Sunday, April 7, 2019

NERGC 2019 ~ Day 3

This last day of NERGC was again, a very busy day. (See NERGC Day 1 and NERGC Day 2.)

I heard Ann G. Lawthers speak about Colonial Migration Patterns which is inspiring me to think about researching some of my more distant ancestors in New England, as well as those ancestors who migrated from Virginia to Kentucky after the Revolution. An interesting takeaway is that, before the Revolution, it was the German and Scots-Irish immigrants who tended to be farmers with pioneering skills, willing to venture further inland.

I then got to meet and introduce D. Joshua Taylor, President of the New York Genealogical & Biographical Society (NY&GB) before he spoke about Pathways from New England to New York. This is one of those subjects I need to explore in order to understand hows and whys of the migration of some of my ancestors who moved from New England into or through New York on their way to places further west. For example, the Adsits, Chapins (paternal side) and Greeley (maternal side) went to Chicago, Illinois. Some family lines continued further west.

D. Joshua Taylor
Saturday's luncheon had another great speaker, Robert Charles Anderson of the New England Historic Genealogical Society (NEHGS), speaking about the Great Migration Study Project that he has managed for thirty years.

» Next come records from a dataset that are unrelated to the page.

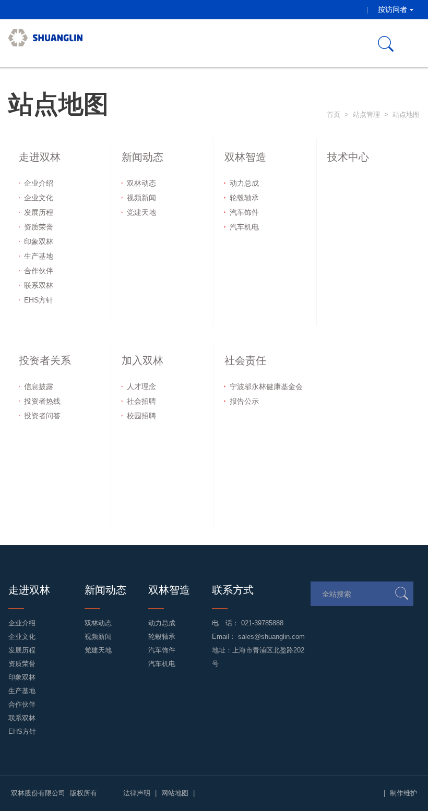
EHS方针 (38, 300)
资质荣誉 (38, 227)
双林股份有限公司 (38, 793)
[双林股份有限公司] (45, 43)
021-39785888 (262, 623)
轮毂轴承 (244, 197)
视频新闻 (141, 197)
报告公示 (244, 401)
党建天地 (141, 212)
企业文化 (38, 197)
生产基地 (38, 256)
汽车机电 (244, 227)
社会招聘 (141, 401)
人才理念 (141, 386)
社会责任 (245, 360)
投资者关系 (45, 360)
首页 (333, 114)
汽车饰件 (244, 212)
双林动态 (141, 183)
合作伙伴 (38, 271)
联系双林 (38, 285)
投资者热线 (42, 401)
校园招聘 (141, 415)
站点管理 (366, 114)
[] (401, 593)
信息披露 (38, 386)
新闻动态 (142, 157)
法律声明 (136, 793)
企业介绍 (38, 183)
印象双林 (38, 241)
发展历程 (38, 212)
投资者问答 (42, 415)
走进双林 (40, 157)
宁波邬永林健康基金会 (266, 386)
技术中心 (348, 157)
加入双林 (142, 360)
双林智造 (245, 157)
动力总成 (244, 183)
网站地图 (174, 793)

Mid-afternoon, I heard Blaine Bettinger, The Genetic Genealogist, speak about The Stories Behind the Segments, where he reminded us that the ancestors from whom we received DNA were real people and have stories. He used examples showing that, for example, a fourth great-grandfather was born just a few miles from where he grew up and therefore, the small amount of DNA received from that ancestor didn't travel very far in well over 100 years.

Blaine Bettinger's title slide

The last session I attended was Evernote for Every Genealogist with Cyndi Ingle of CyndisList. I have used Evernote, a note-taking program, for several years, but figured that Cyndi (an engaging speaker, by the way) would be able to offer some additional tips on how to take advantage of this great tech tool. And she did! I learned that you can create a table of contents within one of your Evernote Notebooks: Select a group of notes (click on the note at the top, shift-click the note at the bottom), then several options appear, one of which is Create Table of Contents Note (see image below) and when you click on this, you've created another note in that notebook with a list of hyperlinks to each of the notes that you selected. (I thought this was pretty cool.)

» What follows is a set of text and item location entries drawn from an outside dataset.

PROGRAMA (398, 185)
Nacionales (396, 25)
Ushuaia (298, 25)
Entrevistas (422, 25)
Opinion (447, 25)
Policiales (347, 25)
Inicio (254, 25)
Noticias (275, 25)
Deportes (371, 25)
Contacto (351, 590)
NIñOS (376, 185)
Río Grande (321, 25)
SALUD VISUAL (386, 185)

There is also a checkbox icon that you can select to create a checkbox next to each note so you can check it off if it is a research task. Again, I thought this was pretty cool.

I stayed for the Saturday Banquet in order to hear D. Joshua Taylor again, speaking on Family: Links to the Past and Bridges to the Future, the theme of this conference. He shared some great stories, bringing a tear to a few eyes as we left the conference thinking of those for whom we enjoy researching and sharing our family stories.

I hope to see you at NERGC in two years: April 14-17, 2021, in Springfield, Massachusetts! If you're on Facebook, check out the NERGC page for more photos.


  1. Once again, I really appreciate your photos and summaries because I'm #NotAtNERGC this year. My husband's Scots-Irish ancestors were pioneering farmers! Wish I could have heard that talk.

    1. And once again, I thank you for reading and commenting. I hope to see you at NERGC 2021 when it will be in Springfield.